◆ ASSIGNMENT
Search the records below for the word "will". Pull out each line that has it.

Collected data:
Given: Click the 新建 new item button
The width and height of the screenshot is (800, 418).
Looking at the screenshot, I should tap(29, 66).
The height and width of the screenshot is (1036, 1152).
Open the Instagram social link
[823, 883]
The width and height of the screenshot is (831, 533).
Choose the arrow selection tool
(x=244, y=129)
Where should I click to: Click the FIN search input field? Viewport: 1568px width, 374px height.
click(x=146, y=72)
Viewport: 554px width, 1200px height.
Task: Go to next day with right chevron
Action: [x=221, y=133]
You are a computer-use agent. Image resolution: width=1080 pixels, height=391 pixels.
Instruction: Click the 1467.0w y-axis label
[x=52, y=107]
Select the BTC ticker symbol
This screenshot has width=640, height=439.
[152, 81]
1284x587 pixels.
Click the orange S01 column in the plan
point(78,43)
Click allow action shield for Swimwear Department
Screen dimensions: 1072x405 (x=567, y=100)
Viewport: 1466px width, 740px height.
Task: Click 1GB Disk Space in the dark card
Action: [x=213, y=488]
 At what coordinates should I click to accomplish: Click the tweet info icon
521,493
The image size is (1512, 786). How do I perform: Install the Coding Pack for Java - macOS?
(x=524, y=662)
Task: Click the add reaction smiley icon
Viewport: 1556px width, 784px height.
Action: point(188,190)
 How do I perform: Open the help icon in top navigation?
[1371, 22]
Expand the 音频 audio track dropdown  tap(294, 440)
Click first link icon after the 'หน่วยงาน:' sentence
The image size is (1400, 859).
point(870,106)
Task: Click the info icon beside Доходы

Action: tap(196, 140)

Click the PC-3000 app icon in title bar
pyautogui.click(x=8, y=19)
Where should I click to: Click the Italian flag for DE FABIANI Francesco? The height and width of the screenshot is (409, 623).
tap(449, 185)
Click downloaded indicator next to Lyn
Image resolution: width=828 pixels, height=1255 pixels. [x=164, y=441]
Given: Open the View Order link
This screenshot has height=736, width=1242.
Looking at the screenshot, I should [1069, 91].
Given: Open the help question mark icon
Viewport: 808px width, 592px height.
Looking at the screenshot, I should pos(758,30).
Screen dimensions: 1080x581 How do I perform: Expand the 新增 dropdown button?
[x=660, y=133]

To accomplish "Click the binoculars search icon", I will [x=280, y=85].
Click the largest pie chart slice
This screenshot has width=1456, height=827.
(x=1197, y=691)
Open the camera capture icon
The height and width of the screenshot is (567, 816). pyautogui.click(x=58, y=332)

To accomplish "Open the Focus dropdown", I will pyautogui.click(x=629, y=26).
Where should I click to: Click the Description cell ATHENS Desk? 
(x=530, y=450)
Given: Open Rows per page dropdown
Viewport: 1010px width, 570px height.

◆ TASK ANSWER
To accomplish "Click the binoculars search icon", I will [x=280, y=85].
To accomplish "Open the Focus dropdown", I will pyautogui.click(x=629, y=26).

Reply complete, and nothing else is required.